**Exercise instructions**
Read through the lines below and copy the ones holding the string "Chalcedony".

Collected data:
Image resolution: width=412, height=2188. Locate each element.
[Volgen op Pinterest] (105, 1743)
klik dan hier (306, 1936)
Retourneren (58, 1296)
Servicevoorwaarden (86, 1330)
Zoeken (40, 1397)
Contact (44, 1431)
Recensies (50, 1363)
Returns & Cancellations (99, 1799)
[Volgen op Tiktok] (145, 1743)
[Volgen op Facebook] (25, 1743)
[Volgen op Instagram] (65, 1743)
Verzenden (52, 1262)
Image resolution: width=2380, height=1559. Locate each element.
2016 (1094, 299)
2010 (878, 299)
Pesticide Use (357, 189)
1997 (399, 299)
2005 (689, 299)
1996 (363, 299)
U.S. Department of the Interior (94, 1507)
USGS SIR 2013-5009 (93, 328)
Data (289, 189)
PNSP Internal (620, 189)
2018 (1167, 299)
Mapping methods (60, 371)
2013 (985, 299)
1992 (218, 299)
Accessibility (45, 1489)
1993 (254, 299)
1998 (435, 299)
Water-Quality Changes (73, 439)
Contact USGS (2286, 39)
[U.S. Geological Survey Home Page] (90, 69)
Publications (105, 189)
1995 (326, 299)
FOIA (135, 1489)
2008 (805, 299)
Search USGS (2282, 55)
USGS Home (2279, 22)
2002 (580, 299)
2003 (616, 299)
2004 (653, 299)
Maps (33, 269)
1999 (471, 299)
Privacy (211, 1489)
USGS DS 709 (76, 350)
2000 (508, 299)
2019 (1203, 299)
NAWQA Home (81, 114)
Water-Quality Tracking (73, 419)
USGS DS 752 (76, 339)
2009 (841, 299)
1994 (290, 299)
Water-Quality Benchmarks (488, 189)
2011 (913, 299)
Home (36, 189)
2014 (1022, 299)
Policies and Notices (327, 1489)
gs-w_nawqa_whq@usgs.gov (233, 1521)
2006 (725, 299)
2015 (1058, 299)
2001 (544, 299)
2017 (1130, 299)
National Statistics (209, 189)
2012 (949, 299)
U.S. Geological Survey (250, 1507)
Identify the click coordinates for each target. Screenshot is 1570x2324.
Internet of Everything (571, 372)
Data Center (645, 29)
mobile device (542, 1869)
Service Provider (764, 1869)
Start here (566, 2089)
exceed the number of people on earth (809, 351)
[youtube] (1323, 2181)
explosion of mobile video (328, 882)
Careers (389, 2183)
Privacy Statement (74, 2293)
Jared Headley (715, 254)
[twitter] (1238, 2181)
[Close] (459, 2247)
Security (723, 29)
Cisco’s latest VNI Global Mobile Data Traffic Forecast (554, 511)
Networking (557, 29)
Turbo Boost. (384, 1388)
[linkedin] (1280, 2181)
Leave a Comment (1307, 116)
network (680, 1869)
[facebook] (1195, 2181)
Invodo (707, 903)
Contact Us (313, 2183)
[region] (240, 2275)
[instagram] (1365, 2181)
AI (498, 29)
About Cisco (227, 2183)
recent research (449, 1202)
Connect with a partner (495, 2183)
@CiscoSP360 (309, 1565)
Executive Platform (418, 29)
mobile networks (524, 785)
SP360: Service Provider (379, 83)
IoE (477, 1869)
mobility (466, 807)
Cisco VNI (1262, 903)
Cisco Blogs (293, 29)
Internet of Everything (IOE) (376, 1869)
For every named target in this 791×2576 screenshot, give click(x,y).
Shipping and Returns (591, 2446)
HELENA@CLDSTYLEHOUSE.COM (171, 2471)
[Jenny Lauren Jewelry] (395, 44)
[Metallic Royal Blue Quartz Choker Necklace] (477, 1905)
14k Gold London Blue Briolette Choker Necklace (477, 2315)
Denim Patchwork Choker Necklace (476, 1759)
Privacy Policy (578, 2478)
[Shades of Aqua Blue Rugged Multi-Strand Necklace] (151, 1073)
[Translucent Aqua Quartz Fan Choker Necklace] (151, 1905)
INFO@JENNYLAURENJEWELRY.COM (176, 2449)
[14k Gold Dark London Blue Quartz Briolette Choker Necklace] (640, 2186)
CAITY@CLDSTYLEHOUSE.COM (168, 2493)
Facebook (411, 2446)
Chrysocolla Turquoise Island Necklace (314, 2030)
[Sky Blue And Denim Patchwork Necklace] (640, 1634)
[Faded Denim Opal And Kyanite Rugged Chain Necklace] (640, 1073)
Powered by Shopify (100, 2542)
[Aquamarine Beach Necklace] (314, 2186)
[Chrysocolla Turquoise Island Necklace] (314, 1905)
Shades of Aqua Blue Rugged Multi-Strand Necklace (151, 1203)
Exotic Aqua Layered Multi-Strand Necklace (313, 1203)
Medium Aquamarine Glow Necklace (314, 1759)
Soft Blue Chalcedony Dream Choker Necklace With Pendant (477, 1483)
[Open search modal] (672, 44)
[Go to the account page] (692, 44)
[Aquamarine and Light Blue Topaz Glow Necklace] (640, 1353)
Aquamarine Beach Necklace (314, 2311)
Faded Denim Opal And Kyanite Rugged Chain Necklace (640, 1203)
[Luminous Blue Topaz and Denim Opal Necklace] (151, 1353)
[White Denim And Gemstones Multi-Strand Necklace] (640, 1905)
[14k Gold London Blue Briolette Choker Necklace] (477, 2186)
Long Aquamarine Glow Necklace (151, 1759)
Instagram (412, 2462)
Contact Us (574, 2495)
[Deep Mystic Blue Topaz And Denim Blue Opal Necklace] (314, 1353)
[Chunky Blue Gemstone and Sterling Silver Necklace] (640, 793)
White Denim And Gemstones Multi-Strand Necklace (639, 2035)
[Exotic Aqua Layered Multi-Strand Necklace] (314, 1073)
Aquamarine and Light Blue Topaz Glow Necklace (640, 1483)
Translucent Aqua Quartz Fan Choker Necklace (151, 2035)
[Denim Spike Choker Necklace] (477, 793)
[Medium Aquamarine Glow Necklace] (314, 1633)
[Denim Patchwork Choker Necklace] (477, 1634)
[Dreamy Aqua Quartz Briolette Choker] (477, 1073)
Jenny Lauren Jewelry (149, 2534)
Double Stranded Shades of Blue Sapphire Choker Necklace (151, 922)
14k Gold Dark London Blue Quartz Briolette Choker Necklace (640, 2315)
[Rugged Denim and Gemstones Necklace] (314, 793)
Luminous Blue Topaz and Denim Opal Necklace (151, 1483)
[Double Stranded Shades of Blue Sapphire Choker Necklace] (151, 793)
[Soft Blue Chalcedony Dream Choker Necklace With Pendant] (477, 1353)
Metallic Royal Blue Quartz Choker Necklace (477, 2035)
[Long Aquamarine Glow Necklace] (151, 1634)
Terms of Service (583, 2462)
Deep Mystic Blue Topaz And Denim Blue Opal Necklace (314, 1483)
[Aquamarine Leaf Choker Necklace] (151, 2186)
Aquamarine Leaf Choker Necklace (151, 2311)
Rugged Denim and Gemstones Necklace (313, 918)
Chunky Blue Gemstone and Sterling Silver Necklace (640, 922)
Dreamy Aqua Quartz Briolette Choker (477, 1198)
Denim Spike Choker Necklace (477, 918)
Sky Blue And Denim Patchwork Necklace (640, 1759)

**Solution for this task**
Soft Blue Chalcedony Dream Choker Necklace With Pendant (477, 1483)
[Soft Blue Chalcedony Dream Choker Necklace With Pendant] (477, 1353)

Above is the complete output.